By this stage in my left, I had expected that I would feel like less of an imposter in the adult world. I'm still waiting for that to happen. That means that I often congratulate myself when I do manage the grown up stuff up well.
We hired a car when we went to Gold Coast, which was convenient. I booked it all online, and even got extra insurance in case anything happened to the car, so our excess wouldn't be, well, excessive. Go me. Then when we got to the car, we took photos of all the little bumps and scrapes it had before we drove it. And I also thought to take a photo of the number plate, mostly in case we parked it somewhere and couldn't remember which car it was.
It turned out the number plate photo was a good idea, because we had to write it on our hotel sign in sheet. And I made a remark to J about how grown up and organised we were, and we both laughed. The girl at the counter though was slightly horrified. She looked at us, and said, "Don't you feel like grown ups?" and we were all like "No, not really, not yet". She looked at the girls and said "But, you have kids.
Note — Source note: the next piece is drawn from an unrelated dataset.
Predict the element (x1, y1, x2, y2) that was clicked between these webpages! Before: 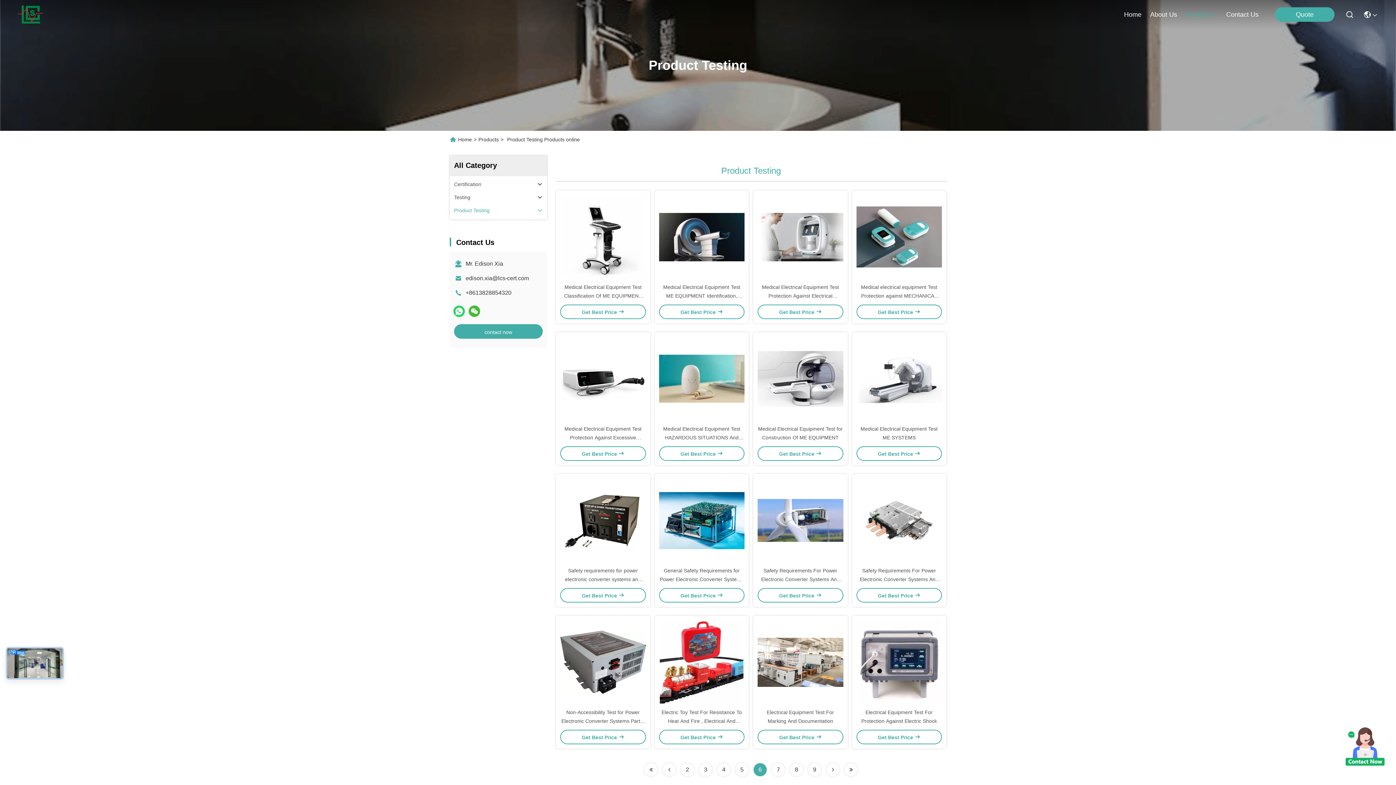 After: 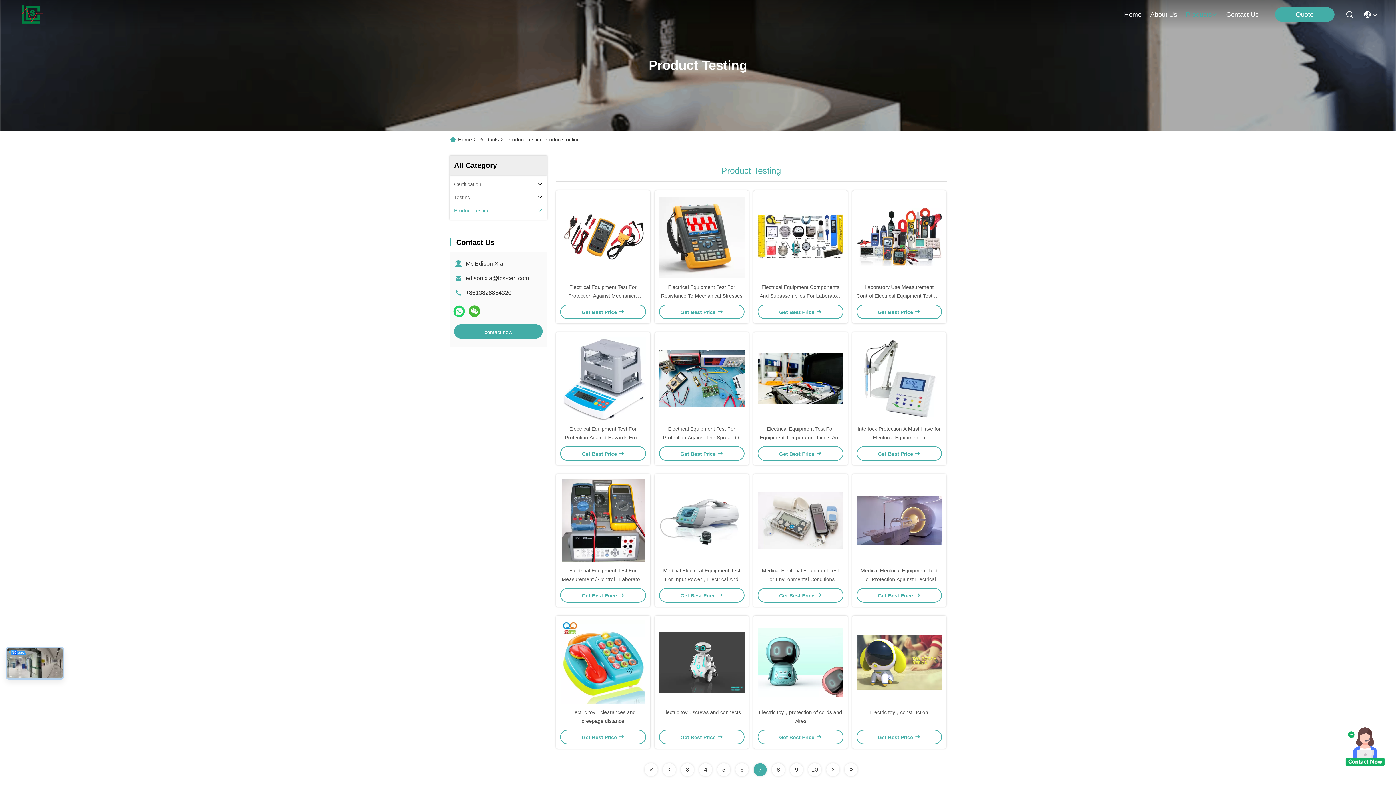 Action: label: 7 bbox: (772, 763, 785, 776)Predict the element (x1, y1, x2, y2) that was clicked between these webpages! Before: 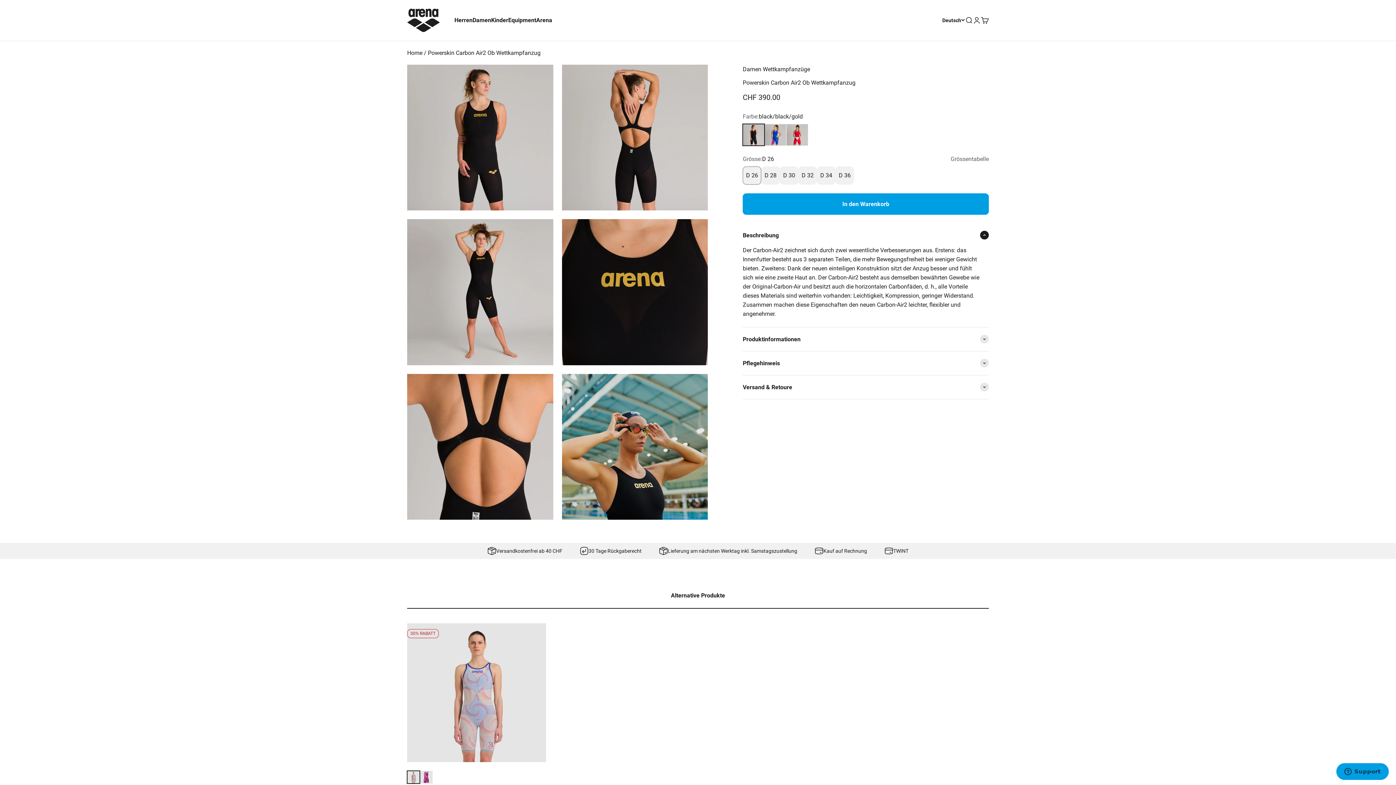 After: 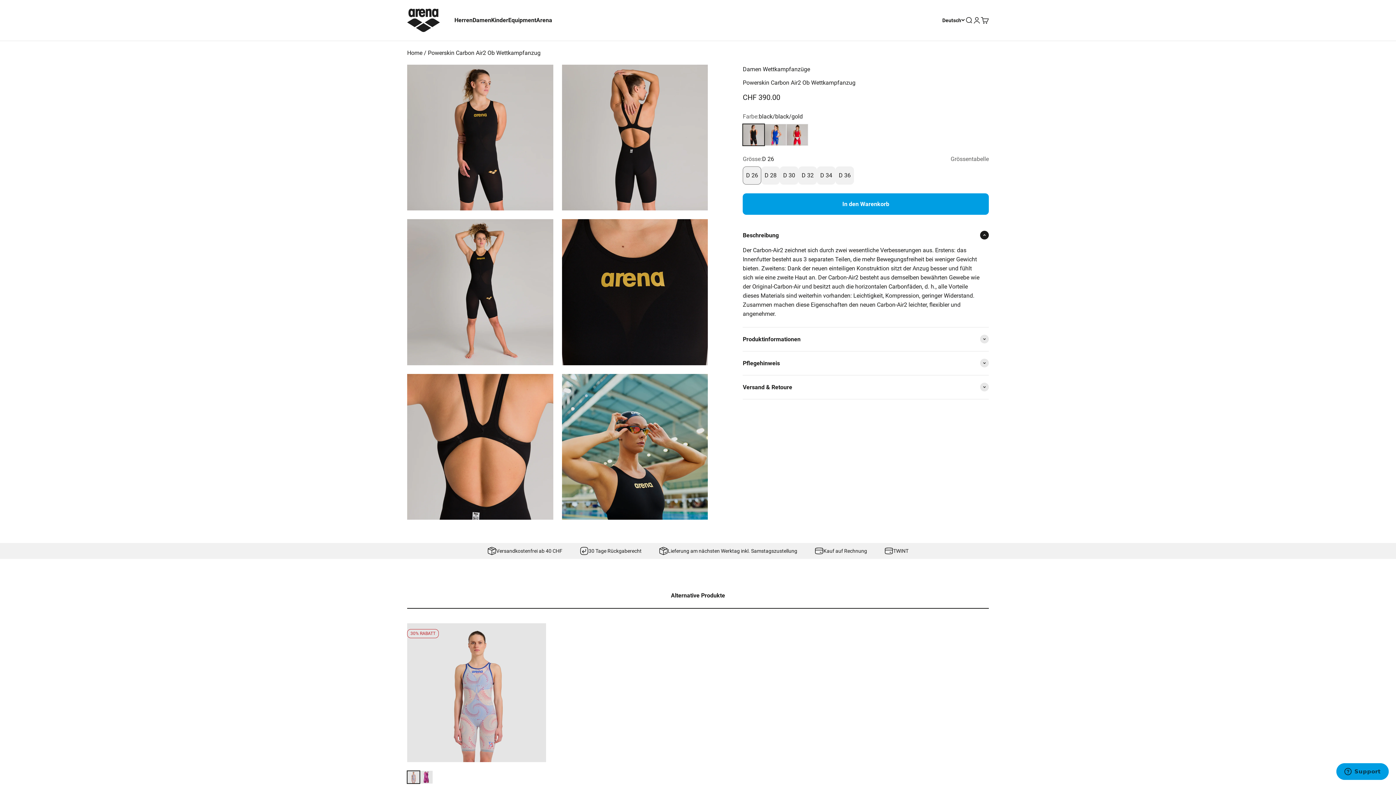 Action: bbox: (742, 123, 764, 145) label: black/black/gold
You're parents." She seemed upset. Apparently she is planning to have a baby in the next few years, and was looking forward to how that would mean that she had her life together. We were rolling about laughing by this stage, then realised she was serious, so did try for a more dignified pose, but I think it was too late by then.
I had coffee with an old uni friend and I told her, and we had a laugh, remembering how grown up we felt when we were getting married and having babies at the beginning. We thought we had life sorted out. And now, 20 years on as supposedly responsible adults, we both felt slightly out of our depth and off balance, and had to remind ourselves of how to adult. And were delighted by managing things like not losing our vehicles, and not forgetting to get our hair cut. We agreed that life was definitely not as black and white as it had seemed 20 years before. We acknowledged that we are kinder, with a degree of shame over our less charitable younger selves.
When we got back to Sydney, we had to retrieve our own car from the airport car park where we'd left it four days previously. We had intended to take a photo of the pole we parked next to, with its handy number and colour code. But we forgot. There was also a handy space on our parking ticket for the floor number and colour, but I couldn't find a pen. We did find the car after visiting one wrong floor, so that surely counts as just about having it together, right?